→ **Task objective**
Going down the data below, set down exactly the line with "Task: Go to the previous track" and each line after it through the line with "Task: Click the Unit 5 label"; no other lines.

→ **Stored data**
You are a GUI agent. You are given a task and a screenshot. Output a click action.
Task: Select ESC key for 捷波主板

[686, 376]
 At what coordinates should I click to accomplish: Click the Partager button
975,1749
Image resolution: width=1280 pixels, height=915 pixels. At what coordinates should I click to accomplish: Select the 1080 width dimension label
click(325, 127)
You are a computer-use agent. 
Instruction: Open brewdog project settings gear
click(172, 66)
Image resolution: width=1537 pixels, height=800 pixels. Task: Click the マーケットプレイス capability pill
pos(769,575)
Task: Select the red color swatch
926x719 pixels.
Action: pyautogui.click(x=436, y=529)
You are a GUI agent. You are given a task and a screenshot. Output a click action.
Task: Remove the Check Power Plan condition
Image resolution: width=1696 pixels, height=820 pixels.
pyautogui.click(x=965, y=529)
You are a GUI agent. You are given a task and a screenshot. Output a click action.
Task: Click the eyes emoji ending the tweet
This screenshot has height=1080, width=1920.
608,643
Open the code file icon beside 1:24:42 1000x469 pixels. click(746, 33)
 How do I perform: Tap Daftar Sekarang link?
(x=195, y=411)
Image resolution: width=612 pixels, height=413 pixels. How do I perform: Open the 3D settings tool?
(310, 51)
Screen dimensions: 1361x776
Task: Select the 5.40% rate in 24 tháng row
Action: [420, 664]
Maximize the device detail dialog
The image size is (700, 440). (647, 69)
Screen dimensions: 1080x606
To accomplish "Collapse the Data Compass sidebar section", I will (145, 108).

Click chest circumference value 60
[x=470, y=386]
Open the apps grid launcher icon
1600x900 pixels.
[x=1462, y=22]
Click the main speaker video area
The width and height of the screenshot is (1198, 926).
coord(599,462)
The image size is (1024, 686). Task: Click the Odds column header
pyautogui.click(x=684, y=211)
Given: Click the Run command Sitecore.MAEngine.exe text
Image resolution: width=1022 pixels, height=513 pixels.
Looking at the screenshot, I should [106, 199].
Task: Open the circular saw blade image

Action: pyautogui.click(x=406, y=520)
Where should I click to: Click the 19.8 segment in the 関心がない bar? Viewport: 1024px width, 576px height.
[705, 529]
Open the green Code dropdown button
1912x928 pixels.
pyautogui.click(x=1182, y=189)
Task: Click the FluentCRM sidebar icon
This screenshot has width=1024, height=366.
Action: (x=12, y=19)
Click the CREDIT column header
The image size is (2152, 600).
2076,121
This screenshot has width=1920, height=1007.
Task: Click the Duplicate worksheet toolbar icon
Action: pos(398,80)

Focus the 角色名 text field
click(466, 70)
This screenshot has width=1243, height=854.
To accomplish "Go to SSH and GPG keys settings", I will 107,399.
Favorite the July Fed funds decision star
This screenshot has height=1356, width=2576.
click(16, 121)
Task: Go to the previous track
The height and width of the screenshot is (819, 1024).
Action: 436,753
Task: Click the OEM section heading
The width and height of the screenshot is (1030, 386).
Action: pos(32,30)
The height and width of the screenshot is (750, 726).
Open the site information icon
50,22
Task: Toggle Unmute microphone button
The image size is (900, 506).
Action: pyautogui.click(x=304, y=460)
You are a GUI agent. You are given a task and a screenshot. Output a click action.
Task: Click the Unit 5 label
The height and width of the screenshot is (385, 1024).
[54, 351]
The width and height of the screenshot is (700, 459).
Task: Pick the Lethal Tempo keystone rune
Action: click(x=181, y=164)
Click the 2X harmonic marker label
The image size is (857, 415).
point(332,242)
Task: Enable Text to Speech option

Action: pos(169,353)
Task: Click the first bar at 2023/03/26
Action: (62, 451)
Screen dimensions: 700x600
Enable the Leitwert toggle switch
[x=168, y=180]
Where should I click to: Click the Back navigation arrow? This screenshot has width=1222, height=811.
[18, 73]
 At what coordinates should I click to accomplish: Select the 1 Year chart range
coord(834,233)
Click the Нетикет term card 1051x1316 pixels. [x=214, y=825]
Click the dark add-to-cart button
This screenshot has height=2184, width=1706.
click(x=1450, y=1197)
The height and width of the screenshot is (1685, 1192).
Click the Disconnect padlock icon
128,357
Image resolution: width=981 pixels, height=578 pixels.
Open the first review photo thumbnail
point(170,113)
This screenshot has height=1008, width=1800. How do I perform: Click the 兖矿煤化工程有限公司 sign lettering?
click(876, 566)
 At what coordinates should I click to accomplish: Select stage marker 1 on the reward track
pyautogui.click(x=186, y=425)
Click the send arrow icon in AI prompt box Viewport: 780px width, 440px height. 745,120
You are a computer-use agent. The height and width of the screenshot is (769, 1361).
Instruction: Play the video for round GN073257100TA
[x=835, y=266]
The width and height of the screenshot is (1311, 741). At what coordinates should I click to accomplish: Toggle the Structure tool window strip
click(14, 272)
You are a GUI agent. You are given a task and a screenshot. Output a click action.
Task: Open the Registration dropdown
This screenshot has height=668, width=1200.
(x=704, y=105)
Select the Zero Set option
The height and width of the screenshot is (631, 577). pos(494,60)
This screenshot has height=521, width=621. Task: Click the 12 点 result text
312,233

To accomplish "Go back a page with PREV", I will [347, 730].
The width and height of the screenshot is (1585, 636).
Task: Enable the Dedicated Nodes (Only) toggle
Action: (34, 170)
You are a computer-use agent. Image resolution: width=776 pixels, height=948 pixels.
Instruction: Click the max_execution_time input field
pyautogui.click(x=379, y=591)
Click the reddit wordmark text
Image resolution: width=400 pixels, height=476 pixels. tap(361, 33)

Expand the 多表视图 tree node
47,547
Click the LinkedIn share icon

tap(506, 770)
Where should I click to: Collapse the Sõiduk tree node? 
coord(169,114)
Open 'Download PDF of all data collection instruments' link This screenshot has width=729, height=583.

→ **Answer to the problem**
Task: Go to the previous track
The height and width of the screenshot is (819, 1024).
Action: 436,753
Task: Click the OEM section heading
The width and height of the screenshot is (1030, 386).
Action: pos(32,30)
The height and width of the screenshot is (750, 726).
Open the site information icon
50,22
Task: Toggle Unmute microphone button
The image size is (900, 506).
Action: pyautogui.click(x=304, y=460)
You are a GUI agent. You are given a task and a screenshot. Output a click action.
Task: Click the Unit 5 label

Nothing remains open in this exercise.